Questions You May Want to Ask the Research Team
At Seattle Children's, we want to support families in making informed decisions about participating in a research study. We realize that it is sometimes difficult for families to determine what information they need or what questions to ask before making a decision about research participation.
Here are some questions parents have found helpful. The answers to some of these questions may be in the consent form that explains the research study. Research team members are happy to answer any questions and want to help you make a decision that is right for you and your family.
Research and family liaisons are available to help make sure your questions are answered. They can also help you come up with questions you may want to ask.
Why is this research study being done?
- What is the goal of this study?
- What do doctors hope to learn from this study?
- Why do doctors think this study is a good idea?
- Why is participating in this study an option for me or my child?
What is involved in the research study?
- What will participating in the study look like?
- Are any of the procedures that are part of the study experimental?
- How does the study differ from the standard care I or my child would usually receive?
- How will the study impact our family life?
- How many study visits will there be? How long will the visits be? What will the visits involve?
- Will any part of this study require that I or my child stay in the hospital overnight?
- How long will this study last?
- Will I receive any results related to this study?
- If we change our mind about participating, who do we talk to and how do we stop participating in a safe way?
- Is there any reason this study would be stopped?
- If I have questions about the study, who do I contact?
- Will my child see the same doctor(s) that they usually do if they participate in the study?
- Does my child have to agree in order to participate in the study?
What are the possible harms if we participate in this research study?
- What are the possible short-term harms of the study?
- What are the possible long-term harms of the study?
- How likely are these possible harms?
- If my child is hurt by taking part in this study, who will provide medical care for them?
What are the possible benefits if we participate in this research study?
- Will my child benefit if they participate in this study?
- What are the possible benefits of the study?
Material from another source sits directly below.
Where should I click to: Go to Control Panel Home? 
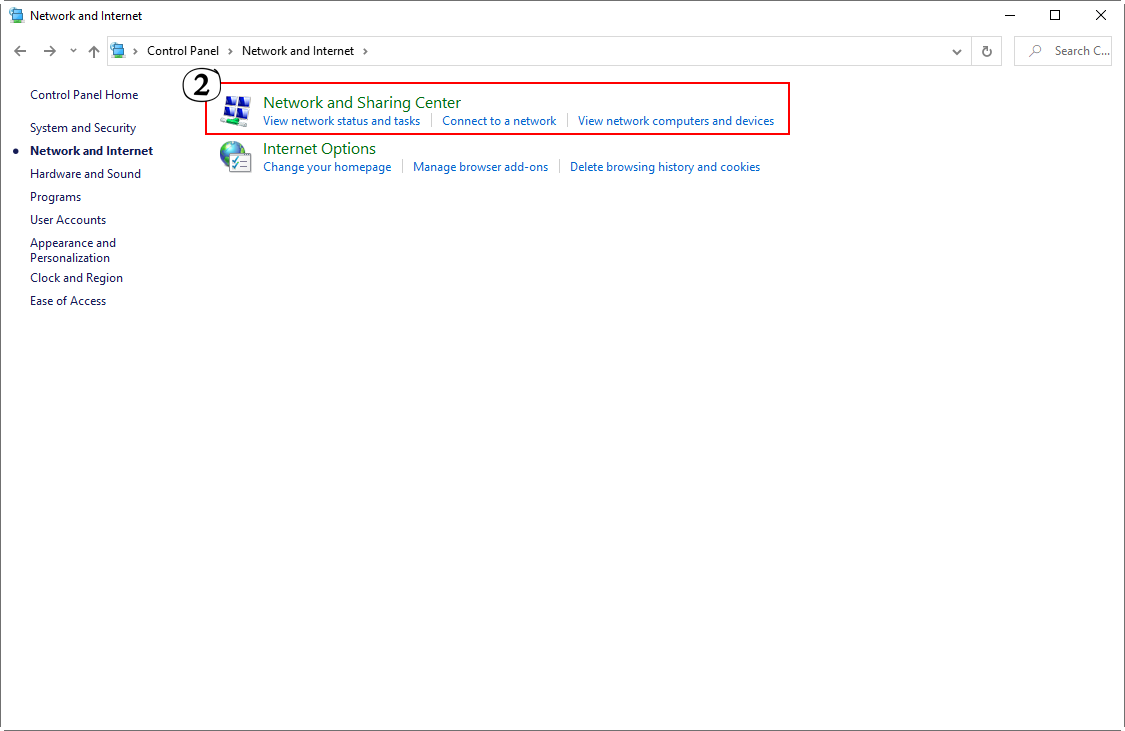coord(84,95)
- How likely are these possible benefits?
Are there any payments or costs for participating in the research study?
- Will it cost me anything if my child participates in the study?
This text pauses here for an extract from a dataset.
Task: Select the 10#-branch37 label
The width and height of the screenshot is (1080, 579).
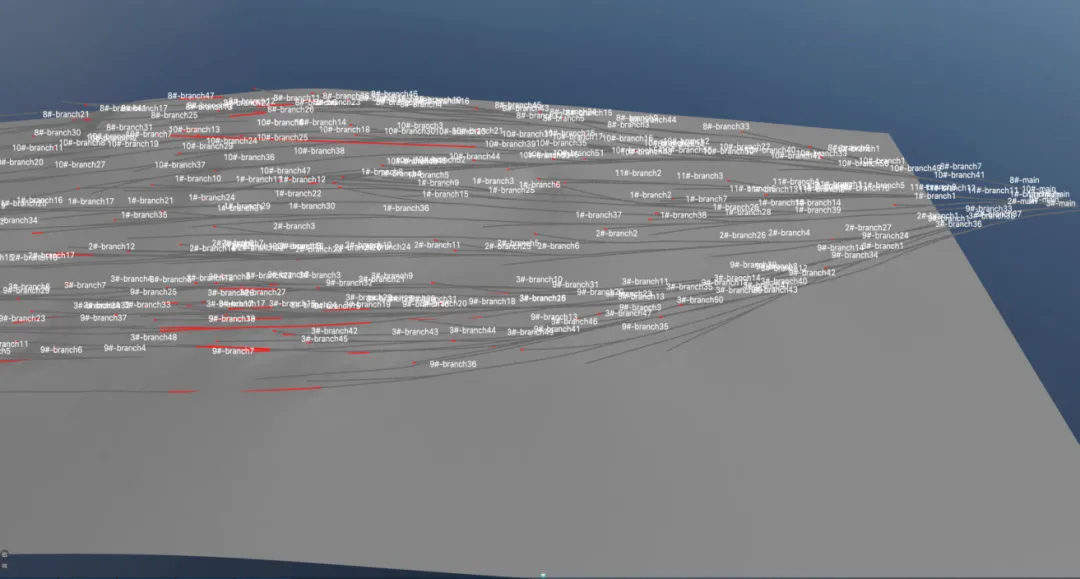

- Will I or my child receive payment or a gift for participating in the study?
- Who is paying for or sponsoring the study?
What about confidentiality?
- What type of information will the study collect?
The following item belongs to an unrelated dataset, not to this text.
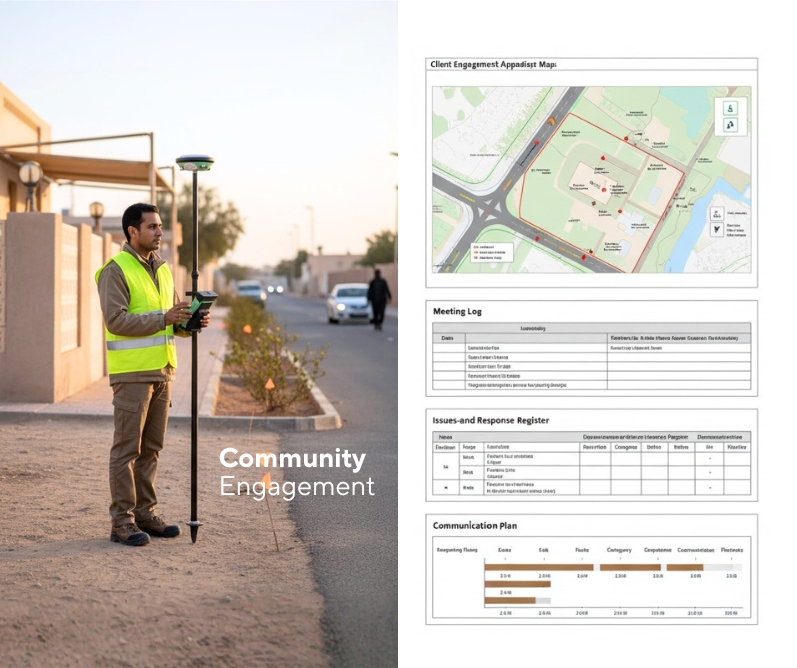Click the longest brown bar in Communication Plan
The height and width of the screenshot is (668, 797).
coord(539,567)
- How will my or my child’s health information be protected?
- Who will have access to our information?
- Will my or my child’s participation be noted in the medical record?
- How long will information that is collected during this study be kept?
Would the research study be part of my child’s treatment?
- What options do I or my child have other than participating in this study?
- What are the differences between the medications and procedures that are part of the study and what my child would usually receive?
- Will all children in the study receive treatment?
- Will all children in the study receive the same treatment?
- How will my child’s treatment be decided?
- Does the study involve “randomization”? What does the term “randomization” mean for me and my child?
- Will we know what treatment my child will receive?